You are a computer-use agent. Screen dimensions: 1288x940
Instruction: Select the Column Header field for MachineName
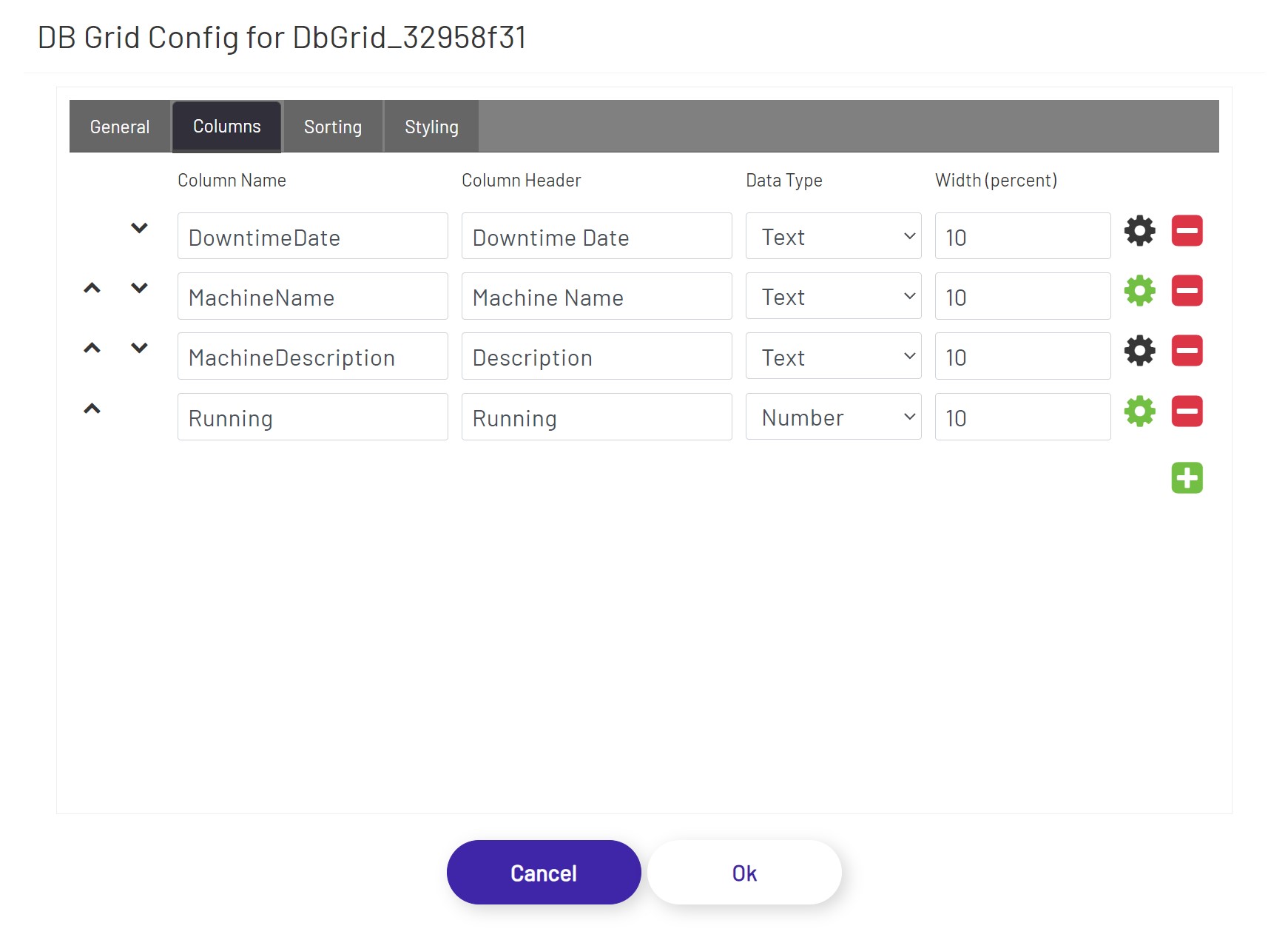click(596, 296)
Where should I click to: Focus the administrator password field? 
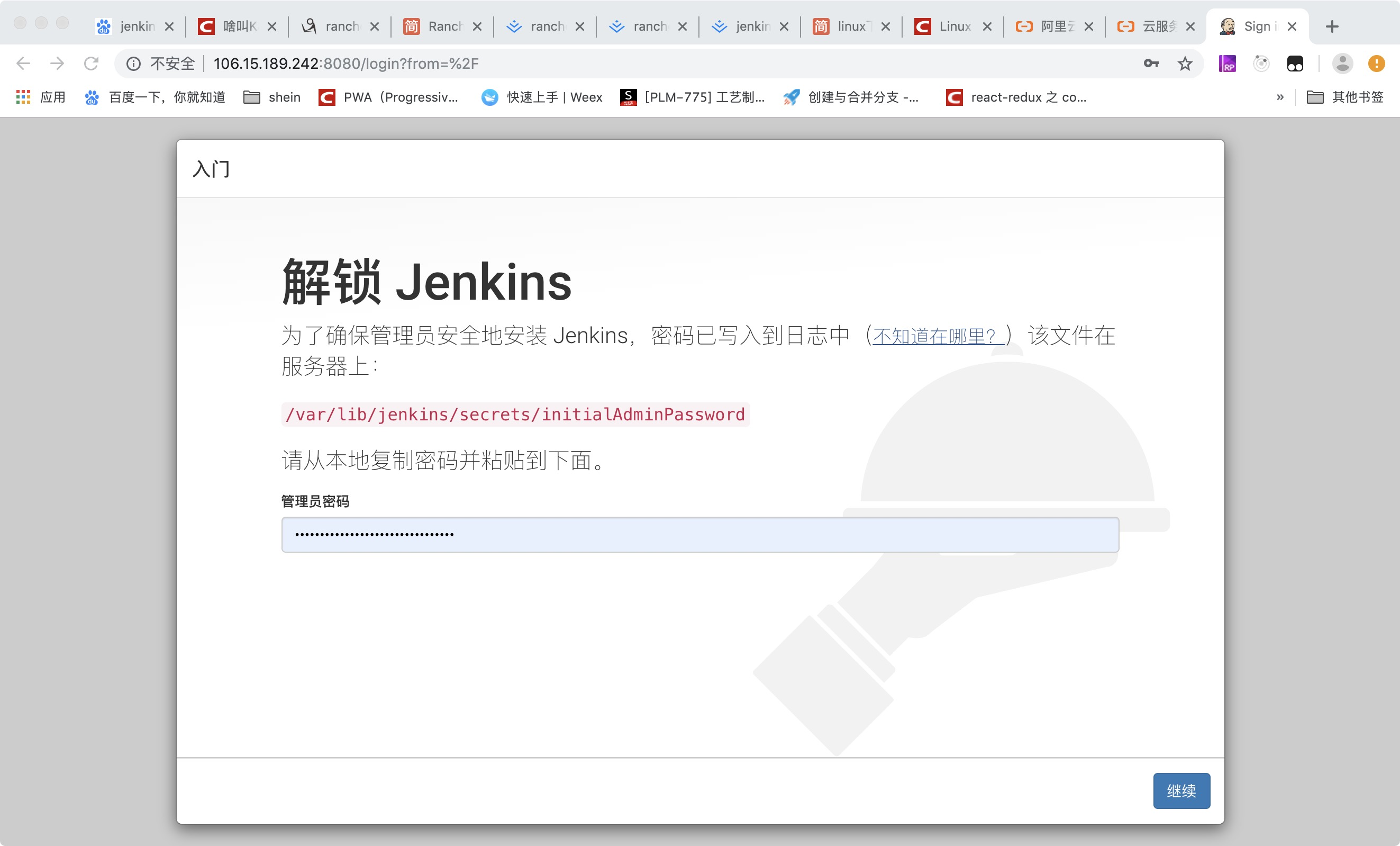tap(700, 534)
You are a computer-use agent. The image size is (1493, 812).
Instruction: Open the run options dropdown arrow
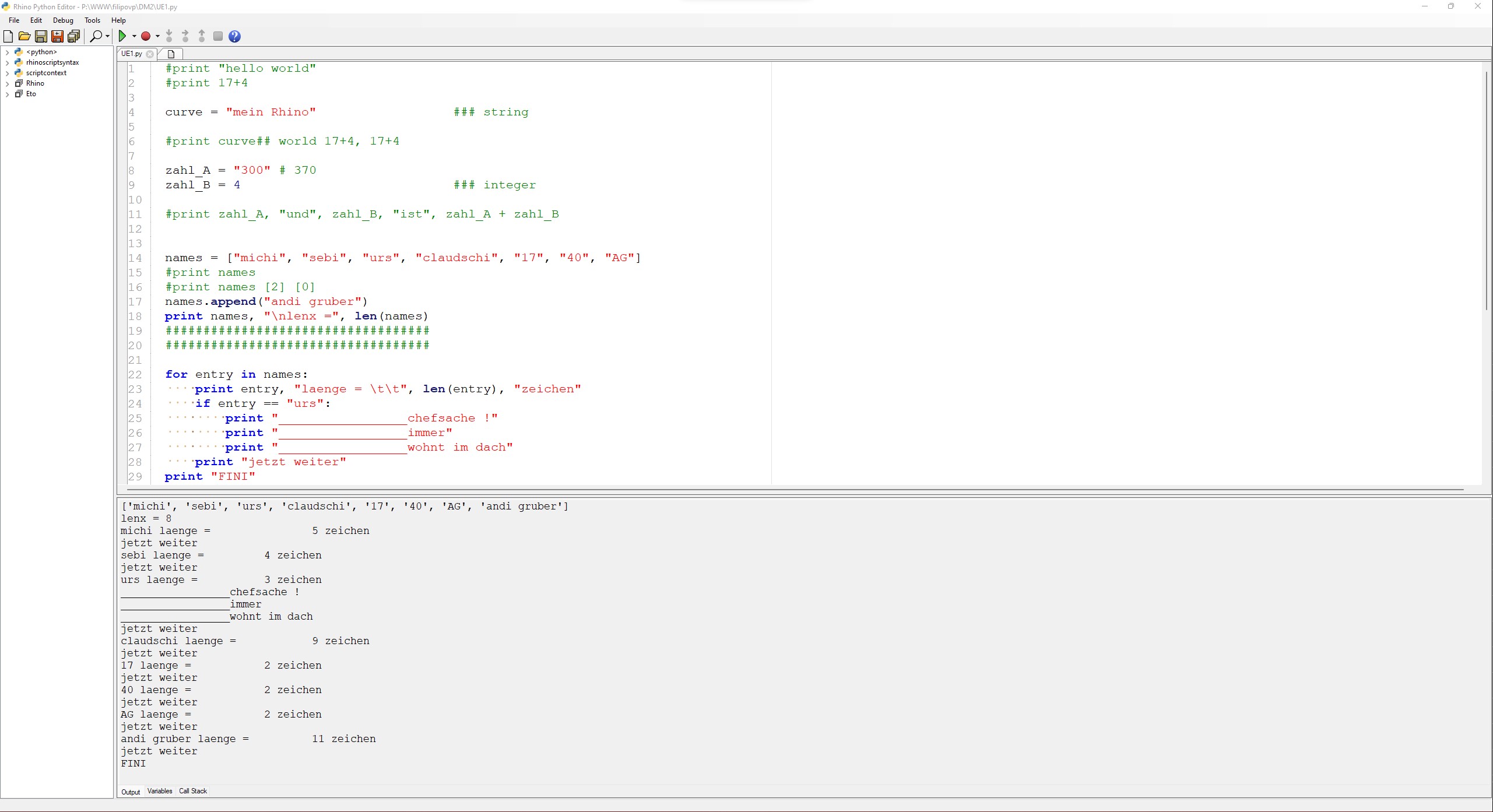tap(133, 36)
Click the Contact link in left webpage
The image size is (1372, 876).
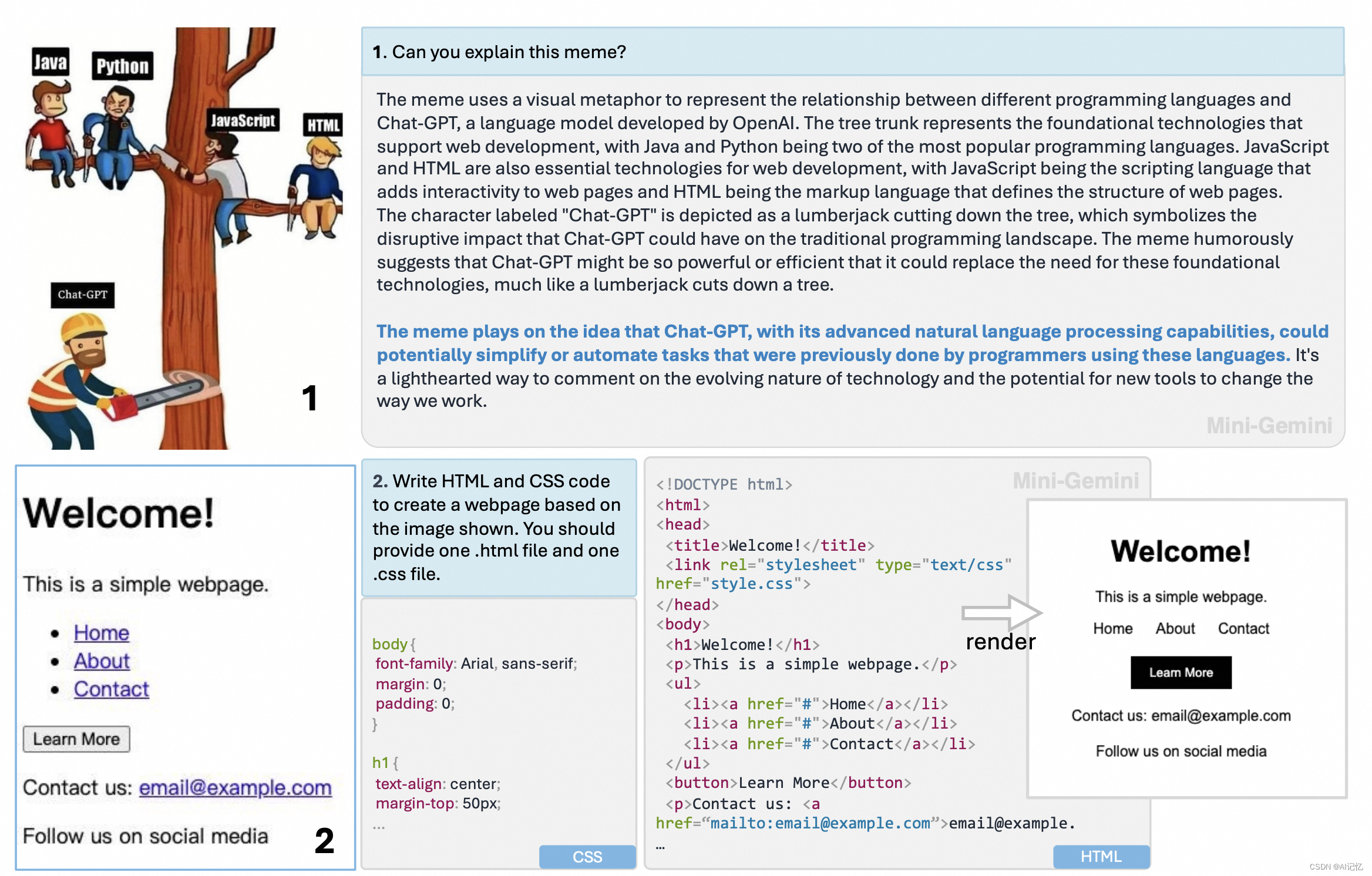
────────
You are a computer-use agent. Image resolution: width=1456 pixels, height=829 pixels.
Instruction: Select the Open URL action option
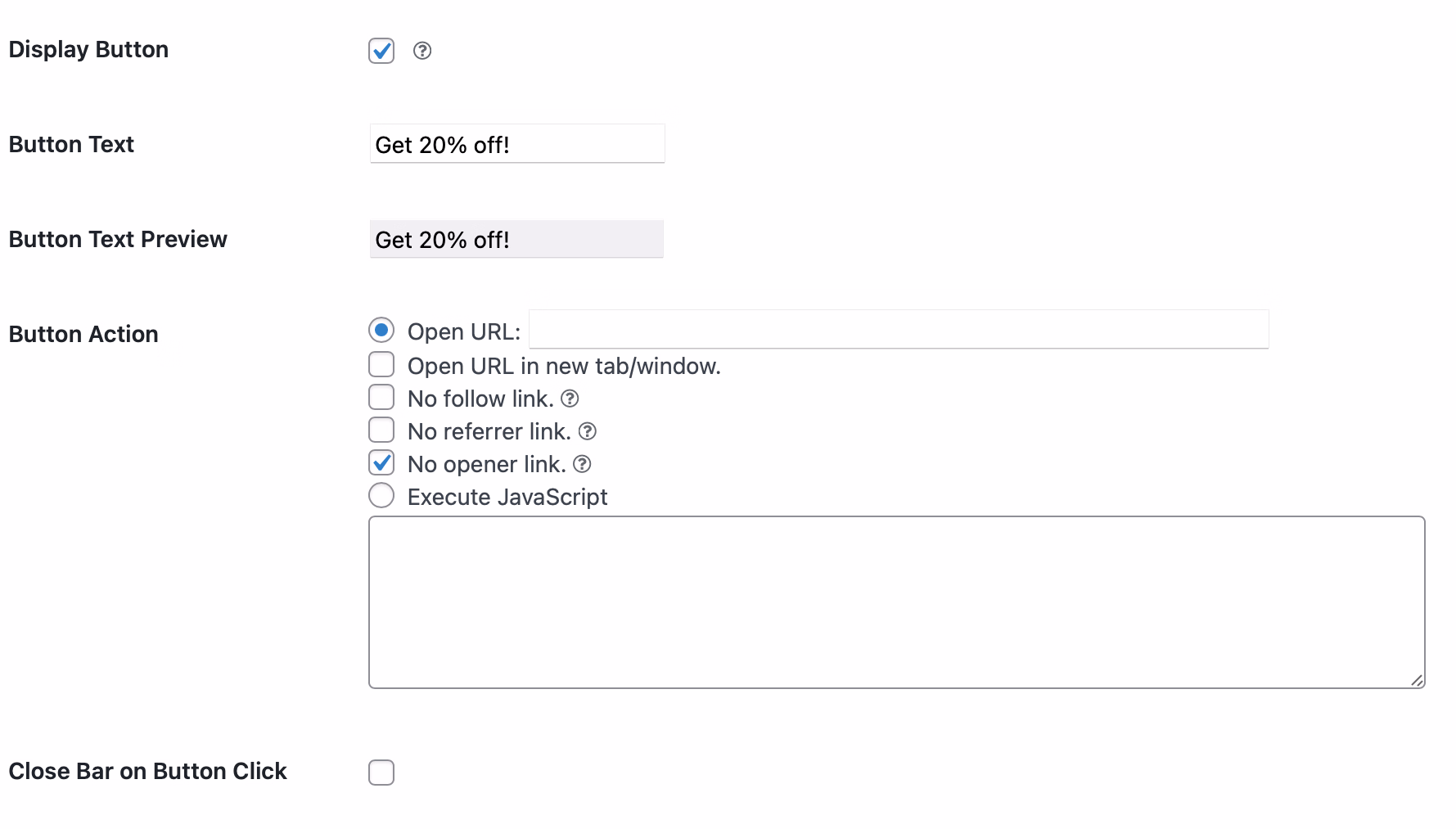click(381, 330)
────────
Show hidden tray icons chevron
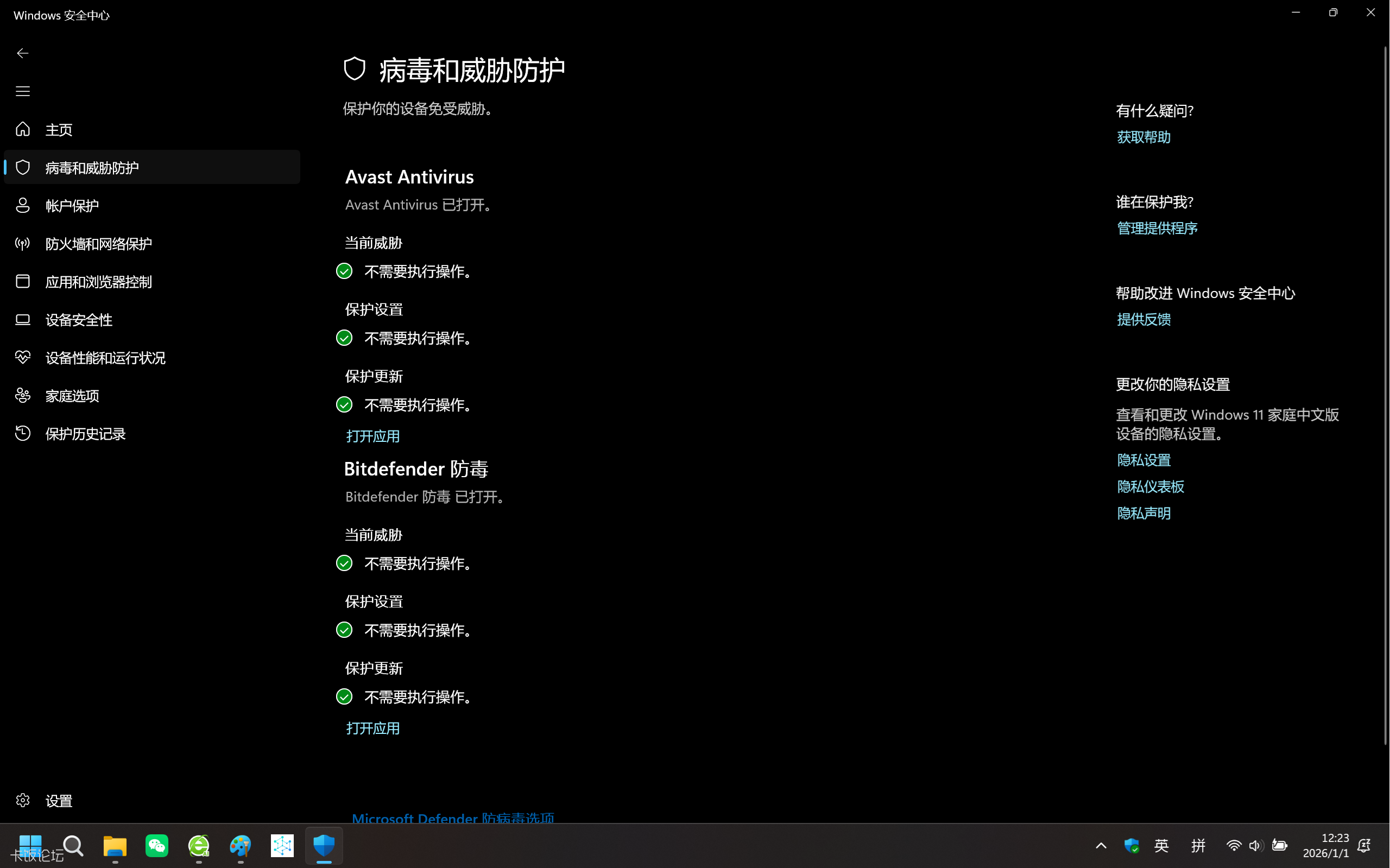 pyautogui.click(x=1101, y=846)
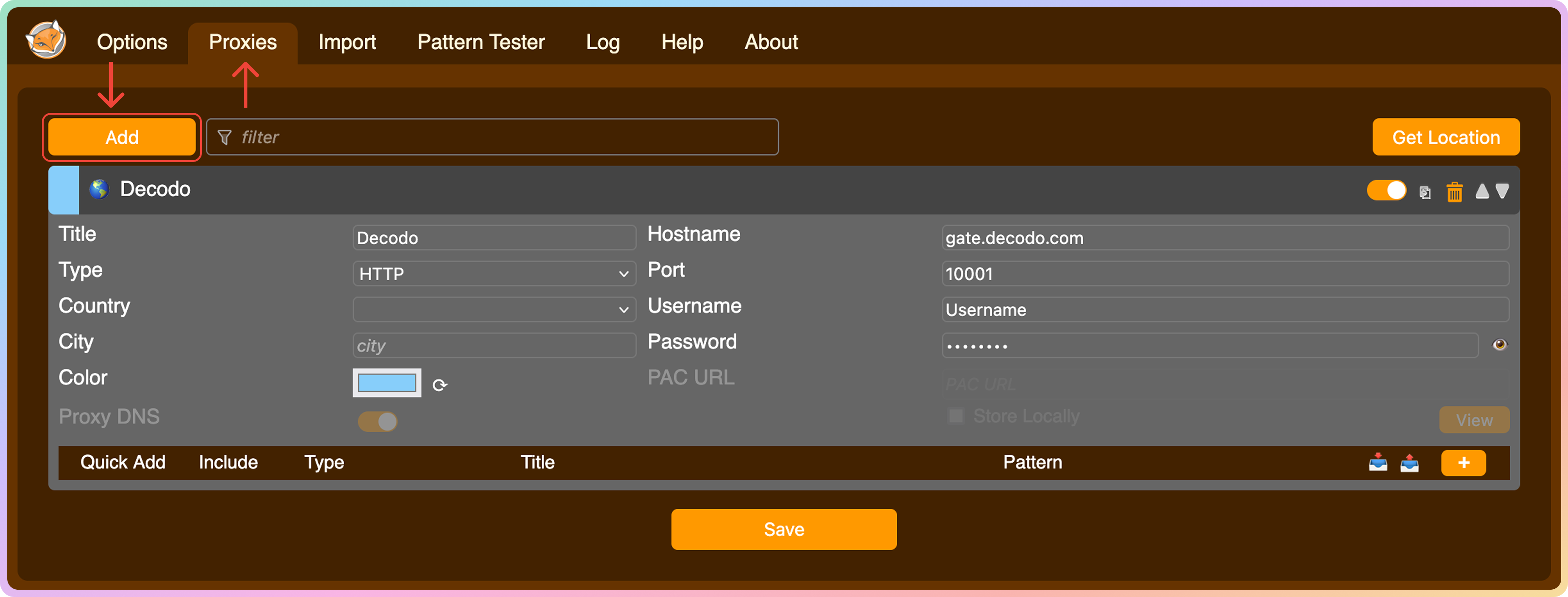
────────
Lines wanted from the entries above: the one with "Instruction: Select the Column", the one with "You are a computer-use agent. The", and all lines between. Please copy them exactly, without the pictures and without anything else.

Instruction: Select the Column Header field for MachineName
click(596, 296)
Where should I click to: Focus the administrator password field? 
tap(700, 534)
You are a computer-use agent. The image size is (1493, 812).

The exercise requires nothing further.